* **Requirement**: Using the records below, write out again exactly the lines that begin at the line containing "Click the small triangle beside USDRUB,H1" and end at the line containing "Task: Show reaction list with 6 others", and no other lines.

* **Provided material**:
━━━━━━━━━━━━━━━━━━━━━━━━━━━━━━
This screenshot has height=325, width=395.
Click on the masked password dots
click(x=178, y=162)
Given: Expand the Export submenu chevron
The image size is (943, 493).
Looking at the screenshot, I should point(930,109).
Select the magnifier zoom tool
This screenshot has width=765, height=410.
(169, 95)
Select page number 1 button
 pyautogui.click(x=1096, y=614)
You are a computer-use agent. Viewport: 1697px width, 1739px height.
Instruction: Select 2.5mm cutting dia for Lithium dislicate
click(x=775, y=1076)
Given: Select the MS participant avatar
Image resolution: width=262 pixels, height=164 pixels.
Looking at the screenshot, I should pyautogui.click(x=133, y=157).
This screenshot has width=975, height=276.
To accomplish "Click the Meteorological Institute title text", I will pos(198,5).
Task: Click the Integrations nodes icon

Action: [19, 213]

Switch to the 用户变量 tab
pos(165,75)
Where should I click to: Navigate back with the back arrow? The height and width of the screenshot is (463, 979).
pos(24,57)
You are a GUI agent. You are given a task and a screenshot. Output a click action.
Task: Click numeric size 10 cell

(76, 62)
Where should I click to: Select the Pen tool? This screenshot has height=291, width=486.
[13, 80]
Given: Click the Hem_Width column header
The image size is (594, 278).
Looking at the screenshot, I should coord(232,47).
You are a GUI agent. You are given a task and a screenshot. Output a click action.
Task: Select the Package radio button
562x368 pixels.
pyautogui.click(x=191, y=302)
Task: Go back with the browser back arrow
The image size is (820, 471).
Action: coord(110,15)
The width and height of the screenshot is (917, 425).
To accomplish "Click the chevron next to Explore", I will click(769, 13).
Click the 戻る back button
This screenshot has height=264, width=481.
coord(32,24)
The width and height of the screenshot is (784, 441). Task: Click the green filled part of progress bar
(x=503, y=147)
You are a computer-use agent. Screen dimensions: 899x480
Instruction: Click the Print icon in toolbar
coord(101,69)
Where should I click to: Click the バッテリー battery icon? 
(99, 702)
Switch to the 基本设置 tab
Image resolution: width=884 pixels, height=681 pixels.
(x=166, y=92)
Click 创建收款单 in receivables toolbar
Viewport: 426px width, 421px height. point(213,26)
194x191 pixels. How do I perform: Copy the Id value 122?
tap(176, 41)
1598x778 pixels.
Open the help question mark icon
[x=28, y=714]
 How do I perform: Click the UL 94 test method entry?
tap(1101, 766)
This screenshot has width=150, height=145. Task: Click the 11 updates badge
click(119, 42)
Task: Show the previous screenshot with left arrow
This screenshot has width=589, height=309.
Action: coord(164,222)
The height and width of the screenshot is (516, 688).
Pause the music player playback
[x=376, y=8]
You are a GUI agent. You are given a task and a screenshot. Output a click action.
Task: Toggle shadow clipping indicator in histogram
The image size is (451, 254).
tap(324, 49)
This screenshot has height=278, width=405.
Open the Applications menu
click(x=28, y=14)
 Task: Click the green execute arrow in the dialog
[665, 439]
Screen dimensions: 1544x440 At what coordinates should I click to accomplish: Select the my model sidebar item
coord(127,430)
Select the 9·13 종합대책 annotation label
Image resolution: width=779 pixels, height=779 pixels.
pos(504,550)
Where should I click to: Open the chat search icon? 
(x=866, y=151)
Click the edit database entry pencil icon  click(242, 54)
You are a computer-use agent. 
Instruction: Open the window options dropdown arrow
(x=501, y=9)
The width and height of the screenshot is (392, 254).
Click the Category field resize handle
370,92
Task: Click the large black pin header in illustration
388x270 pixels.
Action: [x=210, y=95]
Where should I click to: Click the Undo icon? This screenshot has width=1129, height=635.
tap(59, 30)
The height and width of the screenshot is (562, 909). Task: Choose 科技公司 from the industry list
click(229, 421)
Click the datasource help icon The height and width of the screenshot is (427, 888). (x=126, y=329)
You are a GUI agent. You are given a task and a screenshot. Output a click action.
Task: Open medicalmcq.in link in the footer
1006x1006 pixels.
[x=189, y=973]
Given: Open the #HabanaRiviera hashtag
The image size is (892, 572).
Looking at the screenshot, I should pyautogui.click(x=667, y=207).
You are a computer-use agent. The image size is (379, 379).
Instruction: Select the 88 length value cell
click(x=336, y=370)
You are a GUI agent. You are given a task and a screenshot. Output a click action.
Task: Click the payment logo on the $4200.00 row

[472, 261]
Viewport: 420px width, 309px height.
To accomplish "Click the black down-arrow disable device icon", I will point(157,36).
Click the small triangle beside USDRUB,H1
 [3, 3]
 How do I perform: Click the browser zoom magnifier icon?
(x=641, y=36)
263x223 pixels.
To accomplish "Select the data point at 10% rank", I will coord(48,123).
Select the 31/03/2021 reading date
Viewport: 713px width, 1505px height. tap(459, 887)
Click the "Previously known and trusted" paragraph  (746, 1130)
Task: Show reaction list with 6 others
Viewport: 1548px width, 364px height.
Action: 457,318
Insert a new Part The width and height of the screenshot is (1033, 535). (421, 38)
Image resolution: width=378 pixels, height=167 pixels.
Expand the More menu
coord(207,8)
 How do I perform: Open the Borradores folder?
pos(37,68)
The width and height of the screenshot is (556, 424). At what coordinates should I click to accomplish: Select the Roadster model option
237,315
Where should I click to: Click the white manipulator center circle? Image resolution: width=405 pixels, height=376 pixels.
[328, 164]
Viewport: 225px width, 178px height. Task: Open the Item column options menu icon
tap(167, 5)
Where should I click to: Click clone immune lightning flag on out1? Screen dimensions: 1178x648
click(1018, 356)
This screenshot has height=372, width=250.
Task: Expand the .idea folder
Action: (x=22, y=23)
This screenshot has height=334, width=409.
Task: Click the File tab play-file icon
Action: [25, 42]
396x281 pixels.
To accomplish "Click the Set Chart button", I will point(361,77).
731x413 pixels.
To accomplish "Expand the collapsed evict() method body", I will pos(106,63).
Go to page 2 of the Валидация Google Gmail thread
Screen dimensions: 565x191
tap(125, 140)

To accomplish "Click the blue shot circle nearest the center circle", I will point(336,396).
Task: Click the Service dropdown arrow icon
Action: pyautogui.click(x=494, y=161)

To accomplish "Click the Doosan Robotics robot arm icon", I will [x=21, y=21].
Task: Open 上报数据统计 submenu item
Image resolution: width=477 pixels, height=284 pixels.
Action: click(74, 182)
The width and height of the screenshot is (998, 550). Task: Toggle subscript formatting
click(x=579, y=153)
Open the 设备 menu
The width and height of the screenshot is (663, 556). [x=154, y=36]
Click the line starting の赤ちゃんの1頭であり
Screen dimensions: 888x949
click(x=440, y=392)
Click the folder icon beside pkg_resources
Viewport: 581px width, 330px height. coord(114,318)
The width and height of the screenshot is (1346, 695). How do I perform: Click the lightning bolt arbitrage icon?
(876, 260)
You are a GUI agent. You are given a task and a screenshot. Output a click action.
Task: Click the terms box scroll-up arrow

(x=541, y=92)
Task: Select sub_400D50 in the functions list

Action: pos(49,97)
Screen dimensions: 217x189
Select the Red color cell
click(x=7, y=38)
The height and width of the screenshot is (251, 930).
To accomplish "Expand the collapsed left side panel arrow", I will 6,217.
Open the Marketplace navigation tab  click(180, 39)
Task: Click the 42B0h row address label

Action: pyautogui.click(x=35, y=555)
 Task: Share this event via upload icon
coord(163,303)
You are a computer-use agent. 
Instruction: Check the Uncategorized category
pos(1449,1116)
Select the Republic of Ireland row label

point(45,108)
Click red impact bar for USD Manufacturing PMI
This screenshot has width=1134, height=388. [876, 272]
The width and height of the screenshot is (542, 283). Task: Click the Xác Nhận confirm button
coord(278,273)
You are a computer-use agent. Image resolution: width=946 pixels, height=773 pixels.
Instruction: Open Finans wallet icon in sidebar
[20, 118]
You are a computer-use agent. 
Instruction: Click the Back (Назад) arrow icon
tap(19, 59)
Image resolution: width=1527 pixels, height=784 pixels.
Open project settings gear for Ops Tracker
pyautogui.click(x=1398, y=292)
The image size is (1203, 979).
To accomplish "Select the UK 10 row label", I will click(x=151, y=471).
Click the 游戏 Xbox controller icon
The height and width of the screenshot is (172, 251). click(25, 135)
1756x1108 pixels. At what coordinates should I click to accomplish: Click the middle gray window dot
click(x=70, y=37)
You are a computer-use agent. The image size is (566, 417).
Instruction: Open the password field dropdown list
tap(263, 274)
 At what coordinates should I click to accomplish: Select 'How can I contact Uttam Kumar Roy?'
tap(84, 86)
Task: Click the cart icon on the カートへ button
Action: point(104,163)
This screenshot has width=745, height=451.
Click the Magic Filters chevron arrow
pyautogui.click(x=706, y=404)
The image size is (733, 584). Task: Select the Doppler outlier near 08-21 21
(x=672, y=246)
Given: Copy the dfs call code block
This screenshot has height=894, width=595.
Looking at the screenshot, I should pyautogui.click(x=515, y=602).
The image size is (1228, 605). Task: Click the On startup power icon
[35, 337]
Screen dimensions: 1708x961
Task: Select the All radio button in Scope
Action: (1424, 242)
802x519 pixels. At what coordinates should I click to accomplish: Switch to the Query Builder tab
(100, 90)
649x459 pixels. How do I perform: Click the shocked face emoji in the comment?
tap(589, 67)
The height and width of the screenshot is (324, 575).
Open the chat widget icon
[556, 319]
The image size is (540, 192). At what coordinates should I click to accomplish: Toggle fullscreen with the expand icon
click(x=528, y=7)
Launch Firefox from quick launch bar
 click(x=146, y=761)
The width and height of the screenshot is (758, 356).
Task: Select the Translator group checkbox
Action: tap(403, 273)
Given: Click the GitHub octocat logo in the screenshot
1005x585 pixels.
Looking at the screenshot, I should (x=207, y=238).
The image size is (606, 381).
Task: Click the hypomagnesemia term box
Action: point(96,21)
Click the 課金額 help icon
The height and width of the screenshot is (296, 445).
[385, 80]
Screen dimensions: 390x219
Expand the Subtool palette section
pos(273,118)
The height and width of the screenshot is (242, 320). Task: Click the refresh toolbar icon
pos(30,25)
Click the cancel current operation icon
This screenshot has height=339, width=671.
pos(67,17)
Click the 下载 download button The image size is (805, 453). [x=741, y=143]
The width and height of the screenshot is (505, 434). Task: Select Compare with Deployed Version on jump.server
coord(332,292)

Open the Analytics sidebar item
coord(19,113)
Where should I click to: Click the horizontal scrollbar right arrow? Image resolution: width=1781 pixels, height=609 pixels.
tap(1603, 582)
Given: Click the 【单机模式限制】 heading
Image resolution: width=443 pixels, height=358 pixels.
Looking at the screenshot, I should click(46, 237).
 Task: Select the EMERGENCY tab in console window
━━━━━━━━━━━━━━━━━━━━━━━━━━━━━━
* **Problem solution**:
Click the small triangle beside USDRUB,H1
 [3, 3]
 How do I perform: Click the browser zoom magnifier icon?
(x=641, y=36)
263x223 pixels.
To accomplish "Select the data point at 10% rank", I will coord(48,123).
Select the 31/03/2021 reading date
Viewport: 713px width, 1505px height. tap(459, 887)
Click the "Previously known and trusted" paragraph  (746, 1130)
Task: Show reaction list with 6 others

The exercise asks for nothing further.